Get the guide at: http://developer.download.nvidia.com/compute/DevZone/docs/html/C/doc/CUDA_C_Programming_Guide.pdf
To check the limits for your specific device compile and execute the cudaDeviceQuery example from the SDK.
So far the maximum number of resident blocks per multiprocessor is the same across all compute capabilities and is equal to 8.
This comes down to semantics. What does "execute" and "running in parallel" really mean?
At a basic level, having 96 CUDA cores really means that you have a potential throughput of 96 results of calculations per cycle of the core clock.
A core is mainly an Arithmetic Logic Unit (ALU), it performs basic arithmetic and logical operations.
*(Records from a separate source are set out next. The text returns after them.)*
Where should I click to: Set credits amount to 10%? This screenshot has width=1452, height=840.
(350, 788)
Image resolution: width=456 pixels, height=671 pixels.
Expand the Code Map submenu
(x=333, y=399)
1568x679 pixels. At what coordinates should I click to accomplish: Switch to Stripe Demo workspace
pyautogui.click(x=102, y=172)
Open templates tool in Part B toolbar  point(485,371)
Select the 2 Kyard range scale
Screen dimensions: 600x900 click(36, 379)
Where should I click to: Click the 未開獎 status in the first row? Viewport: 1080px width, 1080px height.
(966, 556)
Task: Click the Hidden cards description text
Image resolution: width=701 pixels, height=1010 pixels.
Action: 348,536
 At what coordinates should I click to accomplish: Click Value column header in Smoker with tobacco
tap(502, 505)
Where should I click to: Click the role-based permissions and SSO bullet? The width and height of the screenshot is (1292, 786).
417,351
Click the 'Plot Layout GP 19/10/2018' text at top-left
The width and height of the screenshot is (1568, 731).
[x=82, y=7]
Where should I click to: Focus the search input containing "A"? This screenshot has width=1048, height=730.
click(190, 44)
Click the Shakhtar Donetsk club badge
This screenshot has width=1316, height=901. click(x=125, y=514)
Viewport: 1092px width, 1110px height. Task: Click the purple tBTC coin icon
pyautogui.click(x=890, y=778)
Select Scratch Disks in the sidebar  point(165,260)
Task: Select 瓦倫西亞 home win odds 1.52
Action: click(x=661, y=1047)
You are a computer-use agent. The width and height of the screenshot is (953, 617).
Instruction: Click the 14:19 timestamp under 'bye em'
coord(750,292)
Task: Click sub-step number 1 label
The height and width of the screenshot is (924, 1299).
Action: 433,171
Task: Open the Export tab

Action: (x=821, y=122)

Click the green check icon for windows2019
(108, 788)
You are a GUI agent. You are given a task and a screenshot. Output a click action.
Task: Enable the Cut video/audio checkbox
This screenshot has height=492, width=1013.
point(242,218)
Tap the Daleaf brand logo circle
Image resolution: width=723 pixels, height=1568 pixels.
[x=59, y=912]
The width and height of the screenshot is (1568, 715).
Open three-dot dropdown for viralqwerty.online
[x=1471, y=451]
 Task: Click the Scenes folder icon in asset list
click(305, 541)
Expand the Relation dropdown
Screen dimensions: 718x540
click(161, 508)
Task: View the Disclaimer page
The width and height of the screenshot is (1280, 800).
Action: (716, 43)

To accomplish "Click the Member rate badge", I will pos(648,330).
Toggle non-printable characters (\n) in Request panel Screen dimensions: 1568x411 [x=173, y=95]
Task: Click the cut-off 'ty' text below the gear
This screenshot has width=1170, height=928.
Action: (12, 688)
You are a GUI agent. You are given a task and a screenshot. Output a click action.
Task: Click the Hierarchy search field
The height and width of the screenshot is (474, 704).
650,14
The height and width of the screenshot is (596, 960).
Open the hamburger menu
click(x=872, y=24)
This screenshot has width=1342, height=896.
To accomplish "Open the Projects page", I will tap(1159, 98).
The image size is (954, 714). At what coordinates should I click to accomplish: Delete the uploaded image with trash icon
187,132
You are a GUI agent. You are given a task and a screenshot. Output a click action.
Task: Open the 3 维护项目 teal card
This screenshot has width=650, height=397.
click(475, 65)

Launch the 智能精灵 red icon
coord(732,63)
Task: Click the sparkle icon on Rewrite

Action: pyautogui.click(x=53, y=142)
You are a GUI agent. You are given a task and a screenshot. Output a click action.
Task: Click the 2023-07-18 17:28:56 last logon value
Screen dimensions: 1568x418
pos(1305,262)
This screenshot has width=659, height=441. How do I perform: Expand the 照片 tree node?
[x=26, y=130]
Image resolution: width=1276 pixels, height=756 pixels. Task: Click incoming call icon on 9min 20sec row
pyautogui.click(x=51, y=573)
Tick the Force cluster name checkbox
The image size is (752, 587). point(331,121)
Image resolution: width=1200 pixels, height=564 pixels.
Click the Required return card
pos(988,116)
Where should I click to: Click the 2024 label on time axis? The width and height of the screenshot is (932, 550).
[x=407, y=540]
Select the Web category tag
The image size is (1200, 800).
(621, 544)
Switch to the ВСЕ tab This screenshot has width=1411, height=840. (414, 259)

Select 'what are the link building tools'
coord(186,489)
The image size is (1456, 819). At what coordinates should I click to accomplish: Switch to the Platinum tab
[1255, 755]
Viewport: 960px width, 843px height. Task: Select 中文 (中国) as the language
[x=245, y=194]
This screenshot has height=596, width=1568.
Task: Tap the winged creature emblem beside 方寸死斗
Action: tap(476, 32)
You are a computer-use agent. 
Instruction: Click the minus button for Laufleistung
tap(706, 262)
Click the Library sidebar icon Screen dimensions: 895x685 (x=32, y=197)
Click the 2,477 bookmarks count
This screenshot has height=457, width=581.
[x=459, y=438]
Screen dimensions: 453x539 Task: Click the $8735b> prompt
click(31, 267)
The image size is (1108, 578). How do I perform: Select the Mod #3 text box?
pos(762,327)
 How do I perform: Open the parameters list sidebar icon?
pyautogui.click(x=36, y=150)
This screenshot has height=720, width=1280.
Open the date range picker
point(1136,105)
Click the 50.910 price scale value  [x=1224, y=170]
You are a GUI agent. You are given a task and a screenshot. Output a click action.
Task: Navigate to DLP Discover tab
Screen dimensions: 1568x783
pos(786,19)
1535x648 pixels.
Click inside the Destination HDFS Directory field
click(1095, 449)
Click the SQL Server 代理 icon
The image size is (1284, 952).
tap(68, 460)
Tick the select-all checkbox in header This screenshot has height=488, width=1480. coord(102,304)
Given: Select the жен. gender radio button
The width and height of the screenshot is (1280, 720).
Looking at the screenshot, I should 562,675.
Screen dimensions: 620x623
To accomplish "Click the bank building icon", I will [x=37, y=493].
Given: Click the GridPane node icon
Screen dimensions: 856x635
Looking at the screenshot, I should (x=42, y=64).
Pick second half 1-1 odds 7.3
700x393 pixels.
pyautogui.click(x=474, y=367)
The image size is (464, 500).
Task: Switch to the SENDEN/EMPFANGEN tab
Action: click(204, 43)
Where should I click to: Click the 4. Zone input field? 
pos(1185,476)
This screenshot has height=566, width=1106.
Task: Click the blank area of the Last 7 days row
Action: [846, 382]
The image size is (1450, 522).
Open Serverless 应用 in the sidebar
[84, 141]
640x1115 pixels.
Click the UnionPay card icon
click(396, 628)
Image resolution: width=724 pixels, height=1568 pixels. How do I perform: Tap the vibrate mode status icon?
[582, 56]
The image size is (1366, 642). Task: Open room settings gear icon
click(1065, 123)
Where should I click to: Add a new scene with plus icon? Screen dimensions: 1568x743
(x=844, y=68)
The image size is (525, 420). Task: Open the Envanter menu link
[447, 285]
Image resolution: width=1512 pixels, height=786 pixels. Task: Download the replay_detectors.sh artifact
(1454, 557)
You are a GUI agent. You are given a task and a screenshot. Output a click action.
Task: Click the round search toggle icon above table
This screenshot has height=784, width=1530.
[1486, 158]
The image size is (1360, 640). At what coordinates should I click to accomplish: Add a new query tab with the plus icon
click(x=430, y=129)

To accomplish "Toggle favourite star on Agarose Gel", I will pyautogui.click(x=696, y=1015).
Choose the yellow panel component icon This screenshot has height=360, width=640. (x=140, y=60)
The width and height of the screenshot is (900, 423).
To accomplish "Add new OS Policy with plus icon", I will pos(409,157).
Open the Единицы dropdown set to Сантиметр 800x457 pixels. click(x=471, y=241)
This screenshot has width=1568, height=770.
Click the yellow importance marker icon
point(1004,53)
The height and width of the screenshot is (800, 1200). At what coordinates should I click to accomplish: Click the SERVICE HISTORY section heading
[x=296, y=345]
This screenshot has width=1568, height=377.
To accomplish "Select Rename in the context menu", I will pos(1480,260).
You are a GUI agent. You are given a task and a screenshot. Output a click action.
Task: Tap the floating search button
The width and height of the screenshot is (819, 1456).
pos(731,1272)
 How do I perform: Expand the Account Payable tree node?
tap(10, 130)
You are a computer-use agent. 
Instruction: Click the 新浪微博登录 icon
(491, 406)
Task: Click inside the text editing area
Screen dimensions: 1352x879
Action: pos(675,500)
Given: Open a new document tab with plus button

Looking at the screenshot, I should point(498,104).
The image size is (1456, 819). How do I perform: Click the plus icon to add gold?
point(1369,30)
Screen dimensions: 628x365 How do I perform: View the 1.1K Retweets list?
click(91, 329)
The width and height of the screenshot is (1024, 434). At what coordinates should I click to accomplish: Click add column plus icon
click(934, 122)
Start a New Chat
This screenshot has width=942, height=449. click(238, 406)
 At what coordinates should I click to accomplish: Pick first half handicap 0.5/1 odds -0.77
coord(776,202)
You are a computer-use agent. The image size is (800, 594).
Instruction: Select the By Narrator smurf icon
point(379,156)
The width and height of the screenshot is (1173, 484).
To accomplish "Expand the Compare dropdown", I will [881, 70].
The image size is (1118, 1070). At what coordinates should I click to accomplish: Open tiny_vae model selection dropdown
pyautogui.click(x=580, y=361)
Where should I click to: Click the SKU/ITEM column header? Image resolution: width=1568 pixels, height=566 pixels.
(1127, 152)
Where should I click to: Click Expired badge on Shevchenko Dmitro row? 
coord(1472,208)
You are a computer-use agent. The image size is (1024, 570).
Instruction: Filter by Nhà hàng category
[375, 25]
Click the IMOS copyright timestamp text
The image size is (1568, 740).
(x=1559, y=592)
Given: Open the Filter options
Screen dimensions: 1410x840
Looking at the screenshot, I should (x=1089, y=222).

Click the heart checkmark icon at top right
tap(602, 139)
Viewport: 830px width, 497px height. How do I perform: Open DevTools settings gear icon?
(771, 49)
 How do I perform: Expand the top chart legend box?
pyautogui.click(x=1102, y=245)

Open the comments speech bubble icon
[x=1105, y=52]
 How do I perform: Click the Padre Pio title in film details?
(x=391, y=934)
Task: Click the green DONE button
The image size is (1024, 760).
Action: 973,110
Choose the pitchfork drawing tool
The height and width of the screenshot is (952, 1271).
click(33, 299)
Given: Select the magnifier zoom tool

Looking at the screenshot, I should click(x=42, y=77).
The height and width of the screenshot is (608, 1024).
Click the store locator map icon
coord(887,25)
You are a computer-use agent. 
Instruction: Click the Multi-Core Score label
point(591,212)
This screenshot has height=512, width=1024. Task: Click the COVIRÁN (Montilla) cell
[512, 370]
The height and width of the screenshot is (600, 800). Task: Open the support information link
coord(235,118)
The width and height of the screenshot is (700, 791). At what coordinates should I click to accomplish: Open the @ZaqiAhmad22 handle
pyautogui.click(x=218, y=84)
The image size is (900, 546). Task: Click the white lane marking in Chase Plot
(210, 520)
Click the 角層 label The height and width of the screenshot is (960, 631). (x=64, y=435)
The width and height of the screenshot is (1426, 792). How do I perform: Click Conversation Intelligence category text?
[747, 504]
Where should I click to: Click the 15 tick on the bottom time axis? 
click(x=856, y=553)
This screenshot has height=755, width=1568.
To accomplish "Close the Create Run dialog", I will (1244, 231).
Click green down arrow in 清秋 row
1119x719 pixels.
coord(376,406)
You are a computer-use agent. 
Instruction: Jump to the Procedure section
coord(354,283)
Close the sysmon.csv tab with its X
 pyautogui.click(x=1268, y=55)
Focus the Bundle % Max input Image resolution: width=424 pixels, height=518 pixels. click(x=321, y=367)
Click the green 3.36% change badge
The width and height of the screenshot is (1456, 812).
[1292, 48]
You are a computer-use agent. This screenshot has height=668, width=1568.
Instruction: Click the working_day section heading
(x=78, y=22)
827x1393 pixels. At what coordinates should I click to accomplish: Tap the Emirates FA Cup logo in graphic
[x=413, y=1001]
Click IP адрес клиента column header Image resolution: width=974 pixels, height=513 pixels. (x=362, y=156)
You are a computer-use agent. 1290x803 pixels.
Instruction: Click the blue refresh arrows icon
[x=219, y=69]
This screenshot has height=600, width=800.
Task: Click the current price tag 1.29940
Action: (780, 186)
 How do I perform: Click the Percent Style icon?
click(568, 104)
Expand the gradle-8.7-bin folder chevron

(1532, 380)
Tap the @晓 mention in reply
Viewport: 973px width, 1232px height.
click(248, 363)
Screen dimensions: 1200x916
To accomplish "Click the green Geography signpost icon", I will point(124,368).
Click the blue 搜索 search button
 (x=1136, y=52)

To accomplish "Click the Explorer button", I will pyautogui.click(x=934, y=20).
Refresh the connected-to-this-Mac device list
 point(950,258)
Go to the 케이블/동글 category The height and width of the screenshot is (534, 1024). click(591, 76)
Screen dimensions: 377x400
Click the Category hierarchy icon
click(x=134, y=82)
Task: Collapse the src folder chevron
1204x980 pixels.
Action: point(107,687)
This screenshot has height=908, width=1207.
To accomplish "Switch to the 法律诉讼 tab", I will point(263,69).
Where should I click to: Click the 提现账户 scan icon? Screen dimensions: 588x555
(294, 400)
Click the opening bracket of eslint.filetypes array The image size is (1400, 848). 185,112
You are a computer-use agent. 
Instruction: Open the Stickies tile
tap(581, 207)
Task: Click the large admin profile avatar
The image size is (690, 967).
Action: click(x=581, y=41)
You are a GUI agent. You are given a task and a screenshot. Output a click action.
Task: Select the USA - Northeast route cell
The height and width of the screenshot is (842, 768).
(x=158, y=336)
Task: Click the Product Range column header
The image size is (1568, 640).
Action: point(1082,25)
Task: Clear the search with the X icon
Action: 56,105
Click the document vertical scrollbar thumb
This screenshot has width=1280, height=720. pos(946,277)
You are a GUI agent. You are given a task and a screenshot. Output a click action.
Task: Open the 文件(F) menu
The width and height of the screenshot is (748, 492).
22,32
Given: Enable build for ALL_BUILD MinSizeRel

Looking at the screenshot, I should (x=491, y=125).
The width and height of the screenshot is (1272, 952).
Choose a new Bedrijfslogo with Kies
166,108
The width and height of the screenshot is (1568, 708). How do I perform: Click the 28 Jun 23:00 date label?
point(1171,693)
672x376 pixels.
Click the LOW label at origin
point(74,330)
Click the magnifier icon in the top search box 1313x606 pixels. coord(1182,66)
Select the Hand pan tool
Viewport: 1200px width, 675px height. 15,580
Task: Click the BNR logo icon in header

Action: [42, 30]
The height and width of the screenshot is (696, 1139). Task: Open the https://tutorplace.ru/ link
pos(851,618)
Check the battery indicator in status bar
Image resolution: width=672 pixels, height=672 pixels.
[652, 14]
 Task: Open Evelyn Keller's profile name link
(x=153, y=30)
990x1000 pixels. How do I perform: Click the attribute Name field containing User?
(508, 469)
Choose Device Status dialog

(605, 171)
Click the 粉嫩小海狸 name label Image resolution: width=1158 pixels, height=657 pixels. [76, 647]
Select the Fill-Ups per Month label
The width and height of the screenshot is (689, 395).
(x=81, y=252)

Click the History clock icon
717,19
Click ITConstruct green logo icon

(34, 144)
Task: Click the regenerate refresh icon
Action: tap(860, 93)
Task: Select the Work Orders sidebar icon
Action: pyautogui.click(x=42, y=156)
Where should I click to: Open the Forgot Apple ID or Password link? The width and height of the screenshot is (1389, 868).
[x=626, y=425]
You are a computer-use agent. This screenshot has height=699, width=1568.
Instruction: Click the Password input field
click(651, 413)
Aside from access to an ALU, a thread needs other resources, such as registers, shared memory and global memory to run. The GPU will keep many threads "in flight" to keep all these resources utilized to the fullest. The number of threads "in flight" will typically be much higher than the number of cores. On one hand, these threads can be seen as being "executed in parallel" because they are all consuming resources on the GPU at the same time. But on the other hand, most of them are actually waiting for something, such as data to arrive from global memory or for results of arithmetic to go through the pipelines in the cores. The GPU puts threads that are waiting for something on the "back burner". They are consuming some resources, but are they actually running? :)
The number of concurrently executed threads depends on your code and type of your CUDA device. For example Fermi has 2 thread schedulers for each stream multiprocessor and for current CPU clock will be scheduled 2 half-warps for calculation or memory load or transcendent function calculation. While one half-warp wait load or executed transcendent function CUDA cores may execute anything else. So you can get 96 threads on cores but if your code may get it. And, of course, you must have enough memory.